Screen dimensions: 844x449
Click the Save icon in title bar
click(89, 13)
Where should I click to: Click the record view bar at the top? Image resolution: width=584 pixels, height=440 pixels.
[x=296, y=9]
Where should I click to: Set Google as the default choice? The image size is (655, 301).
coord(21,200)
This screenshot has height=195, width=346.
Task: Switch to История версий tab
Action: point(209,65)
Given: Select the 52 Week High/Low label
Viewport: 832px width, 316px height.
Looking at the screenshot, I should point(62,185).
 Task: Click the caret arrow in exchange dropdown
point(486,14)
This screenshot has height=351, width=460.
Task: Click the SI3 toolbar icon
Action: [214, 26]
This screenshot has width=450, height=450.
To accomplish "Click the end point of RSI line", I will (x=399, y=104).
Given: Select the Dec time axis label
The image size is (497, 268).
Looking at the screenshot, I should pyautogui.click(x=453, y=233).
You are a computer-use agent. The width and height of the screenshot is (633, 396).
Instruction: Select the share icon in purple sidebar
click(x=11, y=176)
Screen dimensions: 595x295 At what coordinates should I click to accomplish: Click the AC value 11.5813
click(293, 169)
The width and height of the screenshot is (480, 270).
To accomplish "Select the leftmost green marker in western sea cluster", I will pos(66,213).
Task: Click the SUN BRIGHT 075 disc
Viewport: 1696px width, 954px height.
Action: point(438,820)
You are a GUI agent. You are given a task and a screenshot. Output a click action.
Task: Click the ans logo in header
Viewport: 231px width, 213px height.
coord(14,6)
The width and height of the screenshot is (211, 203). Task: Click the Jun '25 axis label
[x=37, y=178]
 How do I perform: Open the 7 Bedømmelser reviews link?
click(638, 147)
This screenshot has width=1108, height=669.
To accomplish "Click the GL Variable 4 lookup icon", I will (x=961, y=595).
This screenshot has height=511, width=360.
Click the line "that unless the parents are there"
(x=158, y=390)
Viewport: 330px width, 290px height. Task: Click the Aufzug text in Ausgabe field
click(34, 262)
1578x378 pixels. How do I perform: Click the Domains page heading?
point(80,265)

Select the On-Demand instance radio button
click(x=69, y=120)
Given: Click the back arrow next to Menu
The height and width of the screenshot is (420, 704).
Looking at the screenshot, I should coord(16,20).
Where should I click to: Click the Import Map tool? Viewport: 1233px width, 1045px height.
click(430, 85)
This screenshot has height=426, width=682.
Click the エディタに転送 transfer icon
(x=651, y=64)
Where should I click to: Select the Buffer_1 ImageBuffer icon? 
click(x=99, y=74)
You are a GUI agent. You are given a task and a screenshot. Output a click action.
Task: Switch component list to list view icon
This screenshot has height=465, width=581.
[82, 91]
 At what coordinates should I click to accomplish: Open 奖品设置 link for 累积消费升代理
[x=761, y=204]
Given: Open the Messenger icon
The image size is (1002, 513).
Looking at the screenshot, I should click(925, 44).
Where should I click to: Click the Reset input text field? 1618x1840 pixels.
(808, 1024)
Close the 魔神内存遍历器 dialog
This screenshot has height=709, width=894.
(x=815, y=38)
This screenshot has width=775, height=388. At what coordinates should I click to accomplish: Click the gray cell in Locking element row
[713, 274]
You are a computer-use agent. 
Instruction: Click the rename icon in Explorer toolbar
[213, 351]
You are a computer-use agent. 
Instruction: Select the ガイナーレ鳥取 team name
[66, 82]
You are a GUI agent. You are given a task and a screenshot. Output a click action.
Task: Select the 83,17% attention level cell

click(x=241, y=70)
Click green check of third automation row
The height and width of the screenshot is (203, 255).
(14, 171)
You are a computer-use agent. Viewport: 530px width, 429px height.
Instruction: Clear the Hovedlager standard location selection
-----
- Work instruction: Copy out the material above in its entirety, exactly.

- Answer space:
Screen dimensions: 844x449
Click the Save icon in title bar
click(89, 13)
Where should I click to: Click the record view bar at the top? Image resolution: width=584 pixels, height=440 pixels.
[x=296, y=9]
Where should I click to: Set Google as the default choice? The image size is (655, 301).
coord(21,200)
This screenshot has height=195, width=346.
Task: Switch to История версий tab
Action: point(209,65)
Given: Select the 52 Week High/Low label
Viewport: 832px width, 316px height.
Looking at the screenshot, I should point(62,185).
 Task: Click the caret arrow in exchange dropdown
point(486,14)
This screenshot has height=351, width=460.
Task: Click the SI3 toolbar icon
Action: [214, 26]
This screenshot has width=450, height=450.
To accomplish "Click the end point of RSI line", I will (x=399, y=104).
Given: Select the Dec time axis label
The image size is (497, 268).
Looking at the screenshot, I should pyautogui.click(x=453, y=233).
You are a computer-use agent. The width and height of the screenshot is (633, 396).
Instruction: Select the share icon in purple sidebar
click(x=11, y=176)
Screen dimensions: 595x295 At what coordinates should I click to accomplish: Click the AC value 11.5813
click(293, 169)
The width and height of the screenshot is (480, 270).
To accomplish "Select the leftmost green marker in western sea cluster", I will pos(66,213).
Task: Click the SUN BRIGHT 075 disc
Viewport: 1696px width, 954px height.
Action: point(438,820)
You are a GUI agent. You are given a task and a screenshot. Output a click action.
Task: Click the ans logo in header
Viewport: 231px width, 213px height.
coord(14,6)
The width and height of the screenshot is (211, 203). Task: Click the Jun '25 axis label
[x=37, y=178]
 How do I perform: Open the 7 Bedømmelser reviews link?
click(638, 147)
This screenshot has width=1108, height=669.
To accomplish "Click the GL Variable 4 lookup icon", I will (x=961, y=595).
This screenshot has height=511, width=360.
Click the line "that unless the parents are there"
(x=158, y=390)
Viewport: 330px width, 290px height. Task: Click the Aufzug text in Ausgabe field
click(34, 262)
1578x378 pixels. How do I perform: Click the Domains page heading?
point(80,265)

Select the On-Demand instance radio button
click(x=69, y=120)
Given: Click the back arrow next to Menu
The height and width of the screenshot is (420, 704).
Looking at the screenshot, I should coord(16,20).
Where should I click to: Click the Import Map tool? Viewport: 1233px width, 1045px height.
click(430, 85)
This screenshot has height=426, width=682.
Click the エディタに転送 transfer icon
(x=651, y=64)
Where should I click to: Select the Buffer_1 ImageBuffer icon? 
click(x=99, y=74)
You are a GUI agent. You are given a task and a screenshot. Output a click action.
Task: Switch component list to list view icon
This screenshot has height=465, width=581.
[82, 91]
 At what coordinates should I click to accomplish: Open 奖品设置 link for 累积消费升代理
[x=761, y=204]
Given: Open the Messenger icon
The image size is (1002, 513).
Looking at the screenshot, I should click(925, 44).
Where should I click to: Click the Reset input text field? 1618x1840 pixels.
(808, 1024)
Close the 魔神内存遍历器 dialog
This screenshot has height=709, width=894.
(x=815, y=38)
This screenshot has width=775, height=388. At what coordinates should I click to accomplish: Click the gray cell in Locking element row
[713, 274]
You are a computer-use agent. 
Instruction: Click the rename icon in Explorer toolbar
[213, 351]
You are a computer-use agent. 
Instruction: Select the ガイナーレ鳥取 team name
[66, 82]
You are a GUI agent. You are given a task and a screenshot. Output a click action.
Task: Select the 83,17% attention level cell

click(x=241, y=70)
Click green check of third automation row
The height and width of the screenshot is (203, 255).
(14, 171)
You are a computer-use agent. Viewport: 530px width, 429px height.
Instruction: Clear the Hovedlager standard location selection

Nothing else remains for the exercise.